Events from the year 1709 in Great Britain.

==Incumbents==
- Monarch – Anne

==Events==
- January to March – unusually cold weather (the Great Frost of 1709) brings floating ice into the North Sea.
- 10 January – Abraham Darby I successfully produces cast iron using coke fuel at his Coalbrookdale blast furnace in Shropshire.
- 1 or 2 February – during his first voyage, Captain Woodes Rogers on the Duke encounters marooned privateer Alexander Selkirk and rescues him after four years living on one of the Juan Fernández Islands, inspiring Defoe's book Robinson Crusoe. After sacking Guayaquil, he and Selkirk will visit the Galapagos Islands.
- 5 February – dramatist John Dennis devises the thundersheet as a new method of producing theatrical thunder for his tragedy Appius and Virginia at the Theatre Royal, Drury Lane, London.
- 12 April – first edition of The Tatler magazine published.
- May – first influx of poor refugee families of German Palatines from the Rhenish Palatinate, mostly Protestants en route to the New World colonies.
- June – The Worcester Post-Man is first published in Worcester; as Berrow's Worcester Journal it will continue to be published as a newspaper more than 300 years later.
- 9 July – Christopher Slaughterford of London is executed in Guildford for the murder of Jane Young, his fiancée.

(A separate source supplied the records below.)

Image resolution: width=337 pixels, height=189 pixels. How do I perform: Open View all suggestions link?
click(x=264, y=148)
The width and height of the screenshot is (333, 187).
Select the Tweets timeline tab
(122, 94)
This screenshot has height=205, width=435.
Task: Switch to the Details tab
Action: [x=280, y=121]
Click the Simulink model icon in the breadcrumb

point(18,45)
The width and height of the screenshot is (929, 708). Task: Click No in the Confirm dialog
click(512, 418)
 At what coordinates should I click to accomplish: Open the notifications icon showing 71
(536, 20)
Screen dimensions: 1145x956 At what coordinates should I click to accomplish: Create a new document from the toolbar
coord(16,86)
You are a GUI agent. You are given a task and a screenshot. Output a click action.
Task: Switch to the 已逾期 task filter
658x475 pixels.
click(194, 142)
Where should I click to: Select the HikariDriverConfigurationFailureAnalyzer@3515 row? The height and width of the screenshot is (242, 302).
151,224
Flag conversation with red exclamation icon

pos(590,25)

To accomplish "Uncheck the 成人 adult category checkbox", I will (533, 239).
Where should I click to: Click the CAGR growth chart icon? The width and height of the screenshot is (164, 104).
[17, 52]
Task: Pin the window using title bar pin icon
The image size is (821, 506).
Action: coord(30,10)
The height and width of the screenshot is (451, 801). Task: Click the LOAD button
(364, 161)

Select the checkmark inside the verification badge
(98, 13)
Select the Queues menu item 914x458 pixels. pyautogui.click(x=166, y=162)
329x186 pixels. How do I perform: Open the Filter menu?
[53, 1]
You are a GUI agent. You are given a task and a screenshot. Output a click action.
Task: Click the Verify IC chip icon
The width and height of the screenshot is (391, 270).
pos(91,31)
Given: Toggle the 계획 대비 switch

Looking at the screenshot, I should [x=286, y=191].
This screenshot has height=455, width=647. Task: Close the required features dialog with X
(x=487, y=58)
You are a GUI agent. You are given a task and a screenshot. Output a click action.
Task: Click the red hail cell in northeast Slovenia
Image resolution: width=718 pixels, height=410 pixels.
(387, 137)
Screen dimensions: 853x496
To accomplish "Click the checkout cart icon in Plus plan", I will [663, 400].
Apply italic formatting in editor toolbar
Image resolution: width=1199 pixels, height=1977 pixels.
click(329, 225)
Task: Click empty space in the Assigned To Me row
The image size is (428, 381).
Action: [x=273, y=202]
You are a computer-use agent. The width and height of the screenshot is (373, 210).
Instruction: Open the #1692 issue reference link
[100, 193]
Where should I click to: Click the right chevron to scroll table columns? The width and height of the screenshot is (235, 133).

He is the first person in modern England executed for murder based exclusively on circumstantial evidence, and he maintains his innocence to the last.
- 30 July – War of the Spanish Succession: Capture of Tournai by John Churchill, 1st Duke of Marlborough and Prince Eugene of Savoy.
- 31 August (11 September NS) – War of the Spanish Succession: Battle of Malplaquet – troops of the Dutch Republic, Habsburg monarchy, Great Britain and the Kingdom of Prussia led by the Duke of Marlborough drive the French from the field but suffer twice as many casualties. The song "For He's a Jolly Good Fellow" is based on the French song "Marlbrough s'en va-t-en guerre" composed following this battle.
- 9 October – War of the Spanish Succession: British army captures Mons.
- 11 November – Henry Sacheverell preaches an incendiary sermon The Perils of False Brethren at St Paul's Cathedral in the City of London which leads to his impeachment by Parliament.
- 25 December – ten ships leave for the New York Colony from London carrying over 4,000 people.

===Undated===
- Enactment of Britain's first copyright law, the Statute of Anne, coming into effect on 10 April 1710.
- The earliest known cricket match involving county teams played is between Kent and Surrey.
- Construction of Marlborough House begins in London.
- The second Eddystone Lighthouse, erected by John Rudyerd, is completed.
- Publication of The Works of Mr William Shakespear edited by dramatist Nicholas Rowe, the first modern edition of Shakespeare's plays, including scene divisions, dramatis personæ and a prefatory account of Shakespeare's life, the first substantial biography of him.
- Publication of Mrs. Delarivier Manley's political satire The New Atalantis.
- Publication of An English-Saxon Homily on the Birth-day of St. Gregory by Ælfric of Eynsham, translated from Old English by Elizabeth Elstob.

==Births==
- 17 January – George Lyttelton, 1st Baron Lyttelton, politician (died 1773)
- 16 February - Charles Avison, composer (died 1770)
- 24 July - James Harris, politician and grammarian (died 1780)
- 18 September – Samuel Johnson, English writer, critic and lexicographer (died 1784)
- 24 September (bapt.) – John Cleland, English novelist (died 1789)
- 2 November – Anne, Princess Royal and Princess of Orange, Hanoverian-born princess consort and regent of the Netherlands (died 1759)

==Deaths==
- 24 January – George Rooke, English admiral (born 1650)
- 15 February – John Philips, English poet (born 1676)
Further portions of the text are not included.